Tuesday 22 October 2013

Halloween is looming.


Yes. It's that time of year again. I say it every single year, I will do something for Halloween, and this year I AM. *scream, cheer, whatever you like!* I am currently wandering around the house dressed as a pirate. But wait- not just a pirate, but a kind of, I dunno, zombie pirate. Something halloween-y to put a spin on an outfit I actually nabbed from eBay (or was it Amazon?) anyhow.. This year, I'm a zombie pirate. You wouldn't actually believe the responses I got when I asked around "what should I be for Halloween?" Well, 'drunk' was a given, I'll admit that. But 'a slut' I had to laugh..yet again. My dad came in as I pranced (I dunno, not very pirate-y is it?) into the living room in my er.. Attire. He took one look at me and went "aren't you supposed to be scary?" (This was pre-scary make up application btw) and I had to fight every impulse i have to not say the very, very famous line from Mean Girls: 

"In Girl World, Halloween is the one night a year when girls can dress like a total slut and no other girls can say anything about it."

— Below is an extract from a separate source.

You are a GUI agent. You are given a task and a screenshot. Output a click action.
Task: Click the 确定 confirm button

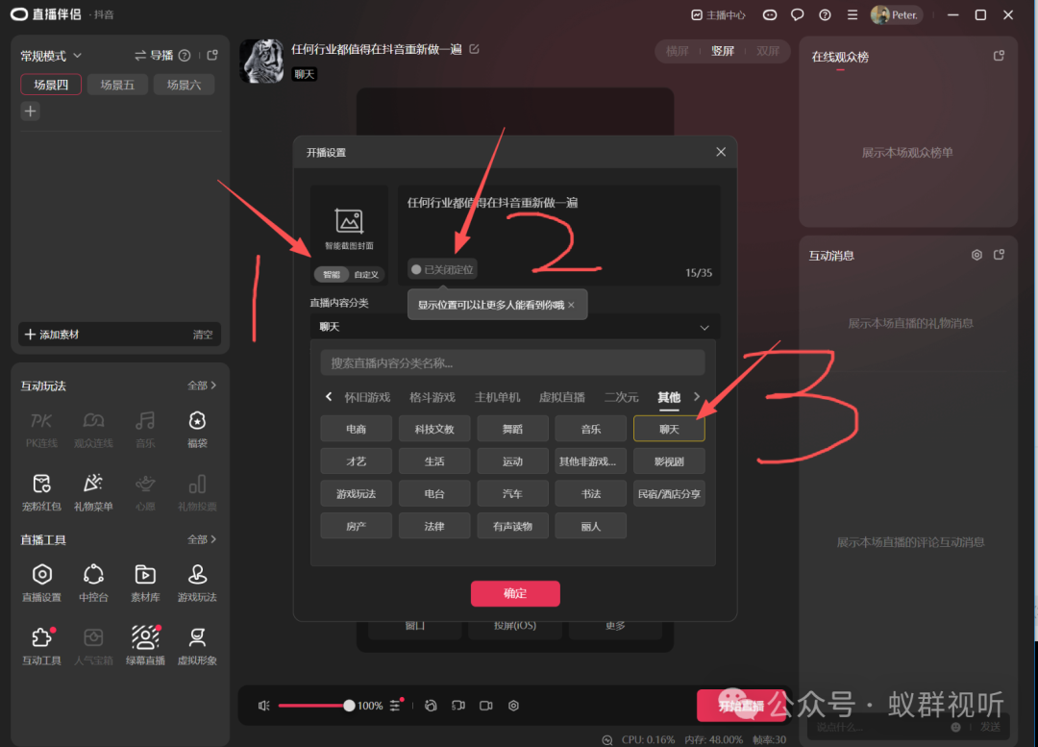click(x=515, y=593)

Safe to say, I did not breathe a word of this to my dad. And note: it won't be slutty. Even if I am wearing fishnet stockings...

So what's everyone doing for Halloween? Are you going out or staying in and partying? What are you dressing up as? I really want to know/see! Tweet me or Instagram me: @eleanorward_

Monday 21 October 2013

Days like these, lead to, nights like ours.

Life really is what happens while you're busy making other plans. At least that's what I've found recently. I'm currently lying on my bed wrapped up in an oversized hoody, mulling over the last few days and realising how much happened without my noticing. (Let's ignore the fact I spent this weekend wasted.) Even so, there's a lot happened, either in my absence or just things I did not see coming. I'm a worrier by default, so I spend almost every waking hour stressing about something or other. Whether it's being late, forgetting something, uni work, relationships or just something happening at home, I'm a total, complete stress-head. I can't help it, I think I was born that way. (No, that's not an intentional Lady Gaga paraphrase there!) So, I've suddenly, it seems, took a back-seat kind of approach when it comes to stressing about things I have no hold or impact over. If the bus is late, it's late, there's nothing I can do. If I spill boiling hot candle wax down my new outfit (I actually did this last week) there's no point getting pissed about it. If someone acts in a way that you'd rather they didn't, again, you cannot change that. Other people, specifically in this scenario, make their own beds (Laura, Sarah: are you two laughing if you're reading this at that reference there!) in the same way that my words, and my actions are things I have to deal with. No one can stop me from doing something I want to do, and at the same time, I'm unable to control or predict the words and actions of those around me, even if that would be quite a handy skill to have from time to time. My newfound laid back  approach (who laughed? Oh yeah, me) to my surprise, actually was beneficial. It turns out, all the old age sayings like "a watched pot never boils" and the like, are more relevant than I ever realised. Patience, it turns out, is a virtue. Que sera sera and all that jazz. Things unfold the way they are meant to. So stressing about it makes no odds at all. Who knew, after months of stressing over, crying over, drinking over something so silly would turn out to sort itself out, AND for the better. I guess the universe really does have it's funny little way of resolving everything in its own time. 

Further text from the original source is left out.